4. The pump stage of claim 1, wherein the clearance seal resists a flow of a fluid from the impeller back to a fluid inlet, the clearance seal located between the fluid and the thrust washer.
5. The pump stage of claim 1, wherein the clearance seal comprises a close-running metal-to-metal interface between the impeller and the diffuser.
6. The pump stage of claim 5, wherein the close-running metal-to-metal interface comprises a flat interface of two surfaces running parallel to an axial direction of the pump stage, the flat interface interposed between a fluid and the thrust washer.
7. The pump stage of claim 1, wherein the fluid comprises an abrasive fluid and the clearance seal resists the flow of abrasive components in the abrasive fluid to the thrust washer.
8. The pump stage of claim 1, wherein a diameter of the thrust washer is reduced to locate the clearance seal upstream of the thrust washer; and wherein a reduced diameter of the thrust washer increases a fluid pressure on a bottom side of the impeller to reduce a friction of the impeller on the thrust washer.
9. A submersible pump stage for a subsurface hydrocarbon well; comprising: an impeller; a diffuser; and at least one thrust washer located inboard of at least one impeller-to-diffuser clearance seal thereby reducing a downthrust load acting on the impeller.
10. The submersible pump stage of claim 9, wherein said locating the thrust washer inboard of the impeller-to-diffuser clearance seal increases a first fluid pressure at a bottom of the impeller with respect to a second fluid pressure at the top of the impeller to reduce a friction of the impeller on the thrust washer.
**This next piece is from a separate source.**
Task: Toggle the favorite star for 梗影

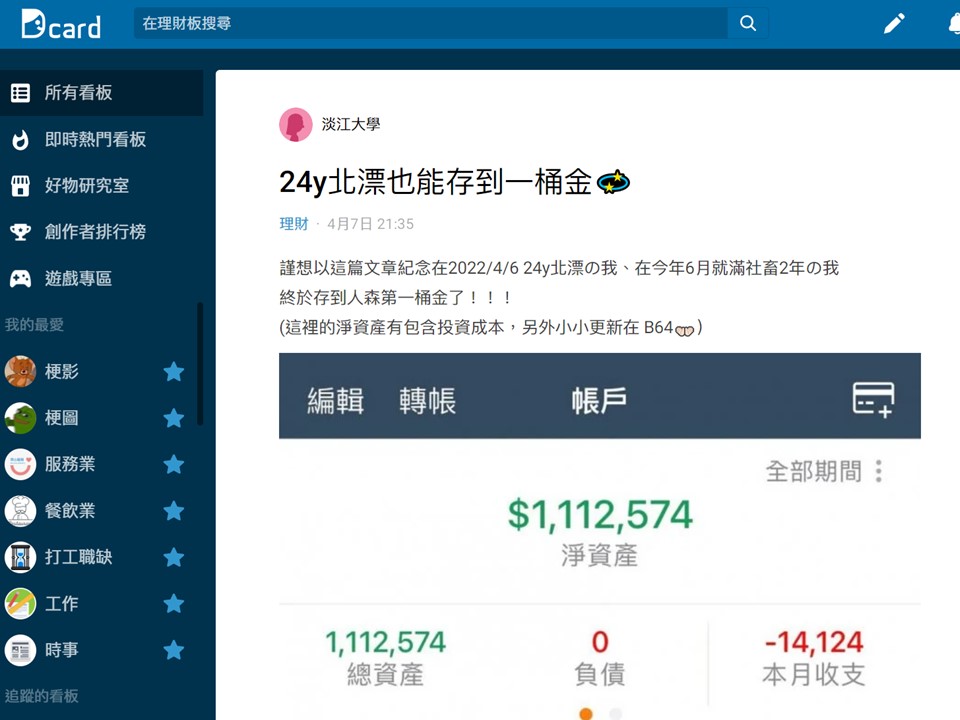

11. The submersible pump stage of claim 9, wherein a reduced surface area of the thrust washer reduces a friction of the impeller on the thrust washer.
12. The submersible pump stage of claim 9, wherein a reduced diameter of the thrust washer reduces a moment arm of a braking torque acting between the impeller and the thrust washer, reducing a friction of the impeller on the thrust washer.
13. An impeller for a centrifugal pump for use in a subsurface hydrocarbon well, comprising: an impeller including impeller blades attached to a shroud; a thrust washer located radially inward from an impeller-to-diffuser clearance seal feature of the impeller.
14. The impeller of claim 13, wherein the centrifugal pump comprises a stage of a multistage subsurface pump for moving hydrocarbons containing abrasive solids.
15. The impeller of claim 13, wherein the impeller-to-diffuser clearance seal feature forms a close-running clearance seal with a stationary part of a diffuser.
16. The impeller of claim 15, wherein said thrust washer located radially inward from the impeller-to-diffuser clearance seal causes a bottom surface area of the shroud to be exposed to an increased fluid pressure to reduce a friction on the thrust washer.
17. The impeller of claim 13, wherein the thrust washer has a reduced diameter to locate the thrust washer inward of the impeller-to-diffuser clearance seal feature; and wherein the reduced diameter of the thrust washer reduces a surface area of the thrust washer to decrease a friction on the thrust washer.
18. The impeller of claim 13, wherein the thrust washer has a reduced diameter to locate the thrust washer inward of the impeller-to-diffuser clearance seal feature; and wherein the reduced diameter of the thrust washer reduces a moment arm of a braking torque acting on the thrust washer.
19. A method, comprising: making a pump stage for a multi-stage submersible pump for a subsurface hydrocarbon well, the pump stage including an impeller, a diffuser, and a thrust washer; and locating the thrust washer inboard of an impeller-to-diffuser clearance seal.
20. The method of claim 19, further comprising selecting a diameter for the thrust washer, wherein the selected diameter reduces a surface area of the thrust washer to decrease a friction on the thrust washer and reduces a moment arm of a braking torque acting on the thrust washer.
 This patent application claims the benefit of priority to U.S. Provisional Patent Application No. 61/360,031, Attorney Docket No. 89.0608, filed Jun. 30, 2010, and entitled: "Device and Means to Reduce Downthrust in a Multistage Centrifugal Pump," and to U.S. Provisional Patent Application No. 61/365,695, Attorney Docket No. 89.0627, filed Jul. 19, 2010, and entitled: "Centrifugal Pump with Increased Abrasion Resistance," both of which are incorporated herein by reference in their entirety.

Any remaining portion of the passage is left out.